A jornalista reforça que acreditar que Deus estava com ela e com seu filho foi tudo. “E eu falava isso para ele, eu dizia que nós não estávamos sozinhos, e eu sabia que ele entendia de alguma forma, porque eu via os olhinhos brilharem, eu via o sorriso aparecer, mesmo em meio à dor, em meio a tanto sofrimento”.
“Sem esperança, numa realidade de UTI, eu não tinha nada”, assinala Jéssica. A mãe de Francisco destaca que tinha seu filho e um diagnóstico, sendo assim, ela não conseguiria transpor o sofrimento se não tivesse fé em algo maior, que é Deus, e a vida eterna.
Ter uma vida de oração e ter fé não livra do sofrimento, opina a jornalista. Ela acredita que, a partir da fé, é possível fazer uma outra leitura do sofrimento, com consciência de que ele vai chegar ao fim. Jéssica afirma que, com fé, ela sabia que se a realidade vivida por Francisco não tivesse o desfecho esperado, que era a cura, o milagre; ainda sim seria bom, pois o pequeno estaria junto de Deus.

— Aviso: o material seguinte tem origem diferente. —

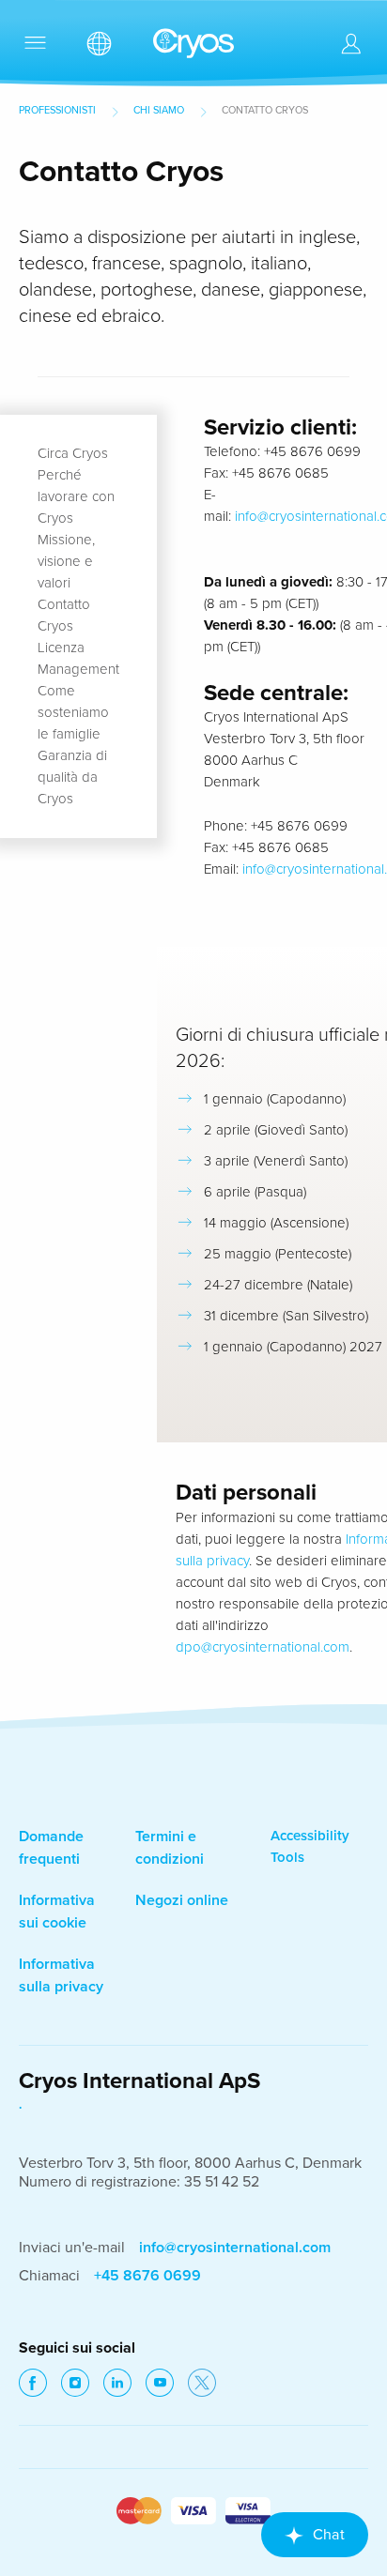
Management (78, 669)
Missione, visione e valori (66, 561)
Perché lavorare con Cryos (76, 496)
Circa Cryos (73, 453)
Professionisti (57, 110)
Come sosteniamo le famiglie (73, 712)
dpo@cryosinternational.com (262, 1647)
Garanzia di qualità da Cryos (72, 777)
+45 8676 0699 (147, 2275)
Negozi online (181, 1900)
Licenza (61, 647)
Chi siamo (158, 110)
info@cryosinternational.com (235, 2247)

Encorajamento para os que sofrem
Diante da proximidade da partida de Francisco, Jéssica recorda que falou a ele: “Filho, Jesus venceu a morte, então a morte não é o fim”. Ela sublinha que, com certeza, gostaria que seu filho tivesse vivido e estivesse junto dela, mas acredita que ele vive no seu coração e na vida eterna.
Assim que seu filho faleceu, a jornalista conta que, ao se despedir dos outros pais que estavam com ela na UTI, disse: “Não desanimem na caminhada de vocês. (…) Os nossos filhos têm duas casas esperando por eles. Eles têm ou a nossa casa, que é no caso de, com a graça de Deus, eles alcançarem um milagre, terem uma melhora e poderem ir para casa. Ou se eles partirem desta vida, têm a casa do Pai lá em cima, esperando por eles. E uma ou outra, com certeza, vai ser muito boa. Vai ter muito amor, vai ter muita vida, vai ter muita paz”.
Síndrome da Hipoplasia
Com 19 semanas de gestação, após a realização de um ecocardiograma fetal, o bebê de Jéssica foi diagnosticado com a Síndrome da Hipoplasia do Coração Esquerdo (SHCE), popularmente chamada de síndrome do “meio coração”.
Nessa cardiopatia, o lado esquerdo do coração não se desenvolve adequadamente, o que demanda uma série de três cirurgias – paliativas – para que o lado direito do coração possa se encarregar de todo o trabalho. O diagnóstico foi precoce e, de acordo com a jornalista, fez toda a diferença. “Ainda grávida, passei a fazer os acompanhamentos necessários para que Francisco tivesse o tratamento adequado desde o nascimento”.
Passarinho que foi ganhar o céu
Em um texto presente em suas redes sociais, Jéssica se refere a Francisco como “um passarinho que voou do ninho e foi ganhar seu céu”. A jornalista salienta a serenidade e a paz com que seu filho partiu e os meses de luta pela vida.
Francisco alcançou muitos milagres, escreveu Jéssica. “Tive a graça de te acompanhar de pertinho na sua jornada. Dormir e acordar ao seu lado. Segurar na sua mão durante os procedimentos. Cantar e te acariciar nas suas várias sessões de hemodiálise para que você se sentisse mais confortável. Vivemos, filho, tudo o que tínhamos para viver”.
Por fim, ela recorda: “Deus veio te buscar e te deu um céu gigante, do tamanho da sua força. O coração da mamãe está triste por não te ter, mas feliz em te ver se libertar do ninho que te dava vida, mas com sofrimento. Um sofrimento que não foi em vão, pois tenho certeza que algum bem Deus tirou de tudo isso, uma forma de agir que nossa mente humana não tem capacidade de compreender. Agora você tem o céu, livre pra voar sem dor”.